# Instruções do exercício
a - Traduza para o inglês a seguinte frase do texto sobre os dons de profecia e de línguas: "Os coríntios precisavam entender que, no uso dos dons espirituais, o benefício da igreja estava acima do benefício particular de cada um."
b - Segundo o texto sobre os dons de profecia e de línguas, quais são os três benefícios que a profecia traz?
c - Dê continuidade ao texto sobre os dons de profecia e de línguas a partir da última frase apresentada.

# Texto do documento
Depois
de ensinar os irmãos de uma forma geral a respeito dos dons espirituais, e da
excelência e superioridade do amor fraternal, o apóstolo Paulo volta-se agora
para dois dons cuja manifestação parece ter sido muito frequente naquela
igreja: a profecia e o falar em línguas. Os coríntios precisavam entender que,
no uso dos dons espirituais, o benefício da igreja estava acima do benefício
particular de cada um.
Baseando-se
ainda no argumento do capítulo anterior, em que o amor é o caminho mais
excelente e o crente deve buscar com zelo (pela edificação da igreja) os
melhores dons, o apóstolo compara os dons de profecia e de línguas e aponta o
primeiro como superior e a ser mais almejado do que o segundo. O falar em
línguas pode parecer uma manifestação mais sonora e chamativa, e talvez
interessasse ainda mais aos coríntios, tão impressionáveis com as aparências.
Contudo, o benefício prático deste dom limita-se apenas àquele que o possui, no
seu relacionamento particular com Deus: “Porque o que fala em língua não fala
aos homens, senão a Deus” e “o que fala em língua edifica-se a si mesmo”; ao
passo que a profecia é de utilidade para todos os que a ouvem: “O que profetiza
fala aos homens” e “o que profetiza edifica a igreja” (vv. 2-4). Notemos que
esse benefício é múltiplo: “para edificação, exortação e consolação” (compare
com At 15.32).
O
apóstolo não está menosprezando o dom de línguas, pois esta é uma legítima
manifestação do Espírito Santo, e também pode ser usado para o benefício da
igreja, conforme logo se explicará. Mas ele não queria que os coríntios se
deixassem levar pelo simples efeito causado pela sonoridade do dom, e compara a
impressão produzida pelas línguas nos ouvintes à de instrumentos musicais que
tocam fora de ritmo, ou em desarmonia; e ainda com à da trombeta que não soa o
toque correspondente à ordem apropriada na batalha. Em ambos os casos, há
barulho que chama a atenção, mas não há significado, nem propósito para aqueles
que o ouvem. O mesmo vale para o dom de línguas, considerado em si mesmo: como
ninguém entende o que se fala, não há edificação mútua, e isto é claramente
contraditório com o propósito de Deus para a igreja, no contexto do culto.

# Dados fornecidos

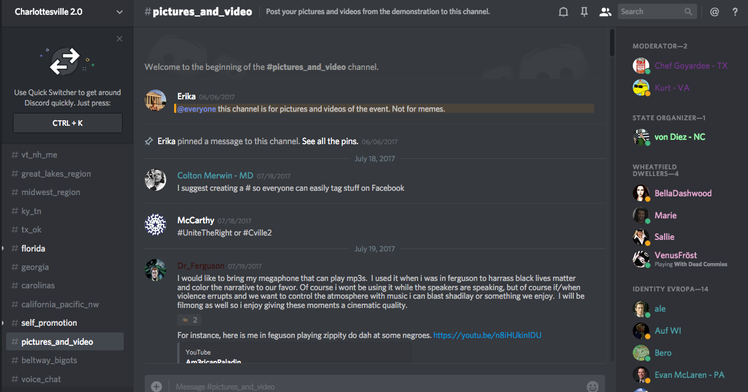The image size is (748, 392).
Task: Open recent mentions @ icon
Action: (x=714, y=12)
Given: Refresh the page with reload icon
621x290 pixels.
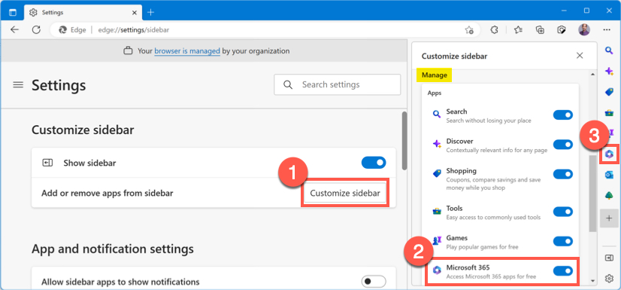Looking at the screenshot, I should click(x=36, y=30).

---

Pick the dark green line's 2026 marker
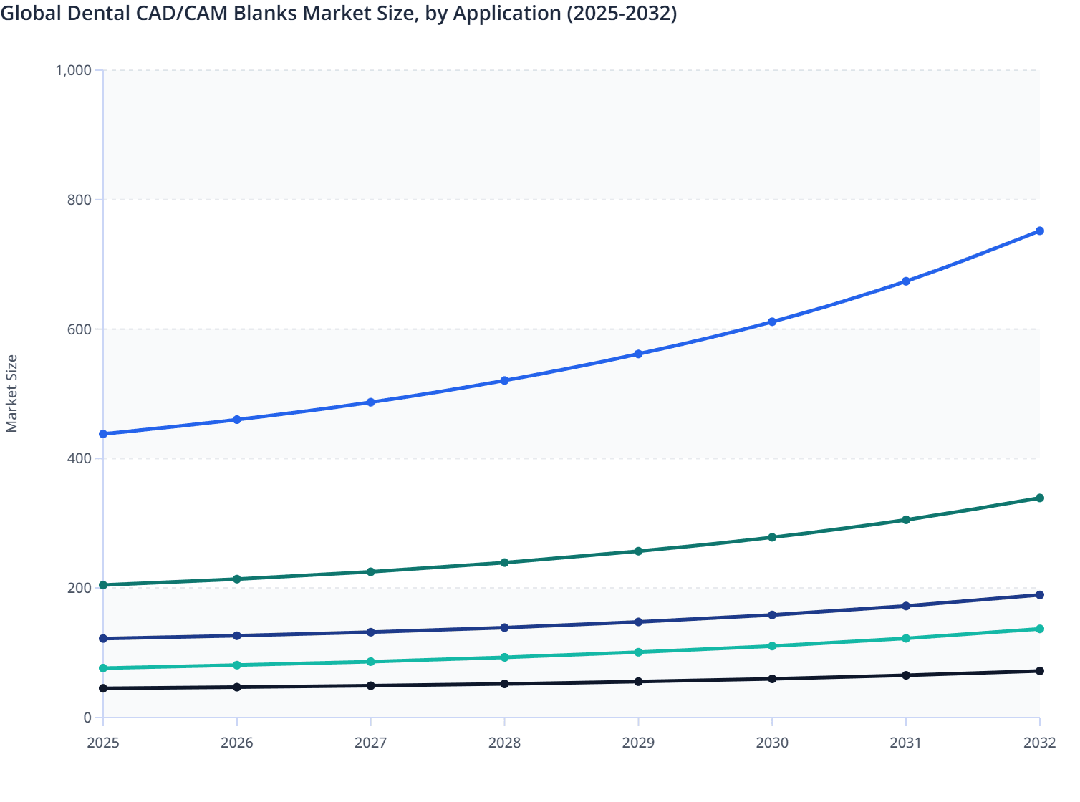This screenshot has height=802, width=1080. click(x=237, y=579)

# Respostas fornecidas
a - The Corinthians needed to understand that, in the use of spiritual gifts, the benefit of the church was above the private benefit of each individual.

b - Edificação, exortação e consolação.

c -
Em
seguida, ele orienta os coríntios, especialmente os que falavam em línguas, em
dois sentidos: abundar nos dons – não se contentando apenas com as línguas – e
buscar dons que contribuíssem para a edificação da igreja (v. 12). Para esse
propósito, o dom de línguas precisa ser complementado por algum outro dom, como
a profecia, ou mesmo a interpretação das próprias línguas: “Por isso, o que
fala em língua desconhecida, ore para que a possa interpretar” (v. 13). Mais
uma vez, o apóstolo ressalta que há um benefício espiritual para aquele em quem
se manifesta o dom de línguas, mas o benefício do próximo é mais importante, e
deve ser priorizado na busca dos dons. E ele mesmo dava o exemplo aos
coríntios: “Dou graças ao meu Deus, porque falo mais línguas do que vós todos.
Todavia, eu antes quero falar na igreja cinco palavras na minha própria
inteligência, para que possa também instruir os outros, do que dez mil palavras
em língua desconhecida” (vv. 18-19).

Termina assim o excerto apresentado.